Activists fear the koala could completely vanish in some parts of the country within a decade. Queensland has suffered the most precipitous decline in koala numbers.
As such, Australian conservationists warn the government buyback scheme is inadequate in dealing with a much larger problem.
"I have to put my cynical hat on and say that it's just a giant public relations exercise," said Deborah Tabart, the chief of the Australian Koala Foundation, according to the Telegraph.
"If I saw the Government doing this along with constraints on developers, making sure that habitats aren't knocked down in the first place, then I would absolutely applaud it, but what I see is that they reduce legislation."
The AKF estimates that there are fewer than 80,000 koalas left in the wild -- possibly as few as 43,000 – adding that the species should be classified as “critically endangered.”
However, koalas have been declining in numbers for the past 150 years, having never recovered from the ravages of the fur trade.

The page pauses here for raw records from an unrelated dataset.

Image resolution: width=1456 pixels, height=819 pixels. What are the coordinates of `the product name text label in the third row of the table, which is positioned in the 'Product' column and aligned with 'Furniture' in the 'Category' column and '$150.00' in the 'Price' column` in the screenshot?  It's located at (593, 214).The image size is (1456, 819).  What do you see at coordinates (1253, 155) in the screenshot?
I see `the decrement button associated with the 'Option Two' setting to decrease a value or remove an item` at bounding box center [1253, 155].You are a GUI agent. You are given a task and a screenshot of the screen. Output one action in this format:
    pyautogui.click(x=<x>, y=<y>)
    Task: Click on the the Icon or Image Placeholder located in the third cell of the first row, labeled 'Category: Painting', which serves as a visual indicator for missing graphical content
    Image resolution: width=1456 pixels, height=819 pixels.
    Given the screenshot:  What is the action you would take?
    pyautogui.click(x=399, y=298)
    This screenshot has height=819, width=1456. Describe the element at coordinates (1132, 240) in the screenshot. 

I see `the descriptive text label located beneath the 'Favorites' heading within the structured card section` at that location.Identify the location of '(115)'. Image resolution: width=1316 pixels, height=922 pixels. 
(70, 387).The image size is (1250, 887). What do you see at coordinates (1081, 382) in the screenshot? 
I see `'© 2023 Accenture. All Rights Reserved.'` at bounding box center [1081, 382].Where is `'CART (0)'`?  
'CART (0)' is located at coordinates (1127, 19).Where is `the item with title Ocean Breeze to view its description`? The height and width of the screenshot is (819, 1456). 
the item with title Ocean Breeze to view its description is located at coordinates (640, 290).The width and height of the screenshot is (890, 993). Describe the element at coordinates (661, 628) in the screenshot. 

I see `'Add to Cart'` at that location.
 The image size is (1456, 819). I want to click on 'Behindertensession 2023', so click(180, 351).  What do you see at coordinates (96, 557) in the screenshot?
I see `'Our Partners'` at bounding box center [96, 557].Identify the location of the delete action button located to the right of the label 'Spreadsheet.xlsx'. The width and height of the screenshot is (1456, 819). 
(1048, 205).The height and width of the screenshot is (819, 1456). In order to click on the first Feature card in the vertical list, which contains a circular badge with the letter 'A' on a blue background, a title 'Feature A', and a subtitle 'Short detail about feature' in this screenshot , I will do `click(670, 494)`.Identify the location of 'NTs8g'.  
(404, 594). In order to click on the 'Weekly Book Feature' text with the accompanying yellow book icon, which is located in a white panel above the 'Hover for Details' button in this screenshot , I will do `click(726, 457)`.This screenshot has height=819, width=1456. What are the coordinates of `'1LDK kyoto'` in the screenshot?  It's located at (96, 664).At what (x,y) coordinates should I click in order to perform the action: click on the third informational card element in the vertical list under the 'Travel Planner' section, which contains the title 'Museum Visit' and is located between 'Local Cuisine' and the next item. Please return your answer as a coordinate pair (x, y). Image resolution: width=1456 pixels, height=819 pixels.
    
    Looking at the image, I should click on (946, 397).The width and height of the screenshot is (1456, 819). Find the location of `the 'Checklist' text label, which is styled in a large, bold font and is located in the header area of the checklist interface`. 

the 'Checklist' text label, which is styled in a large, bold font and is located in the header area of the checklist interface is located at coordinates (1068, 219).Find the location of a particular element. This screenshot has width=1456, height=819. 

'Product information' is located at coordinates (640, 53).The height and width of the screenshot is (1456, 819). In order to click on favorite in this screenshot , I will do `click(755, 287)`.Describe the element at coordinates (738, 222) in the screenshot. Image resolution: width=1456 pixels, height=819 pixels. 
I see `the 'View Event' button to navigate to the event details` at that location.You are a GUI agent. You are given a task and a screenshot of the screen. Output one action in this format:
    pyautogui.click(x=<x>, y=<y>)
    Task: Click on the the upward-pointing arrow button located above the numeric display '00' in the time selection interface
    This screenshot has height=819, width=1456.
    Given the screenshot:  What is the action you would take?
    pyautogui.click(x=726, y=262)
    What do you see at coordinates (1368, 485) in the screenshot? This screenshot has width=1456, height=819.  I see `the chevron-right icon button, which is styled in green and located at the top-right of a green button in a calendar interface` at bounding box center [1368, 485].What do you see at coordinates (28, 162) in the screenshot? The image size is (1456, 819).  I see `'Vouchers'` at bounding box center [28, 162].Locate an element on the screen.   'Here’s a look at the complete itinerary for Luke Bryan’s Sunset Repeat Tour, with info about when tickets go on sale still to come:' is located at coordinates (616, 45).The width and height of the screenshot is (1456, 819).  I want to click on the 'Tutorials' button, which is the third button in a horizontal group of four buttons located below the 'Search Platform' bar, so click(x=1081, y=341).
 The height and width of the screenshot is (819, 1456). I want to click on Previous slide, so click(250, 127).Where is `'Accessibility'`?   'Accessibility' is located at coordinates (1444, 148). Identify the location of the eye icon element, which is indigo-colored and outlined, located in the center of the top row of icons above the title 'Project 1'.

According to the Endangered Species Handbook, millions of koalas roamed Australia prior to European colonization, feasting on plentiful eucalyptus forests.
“Beginning in the 19th century, Koalas were hunted mercilessly by European settlers for their soft fur pelts and were entirely helpless in the face of guns and dogs,” the handbook said.
“The major means used by professional hunters were poisoning and snaring, and by the late 19th century, 300,000 Koala pelts a year were being shipped to the London fur market. By the early 20th century, they were almost eliminated in the southern half of the country and became extinct in South Australia in the early 1930s.”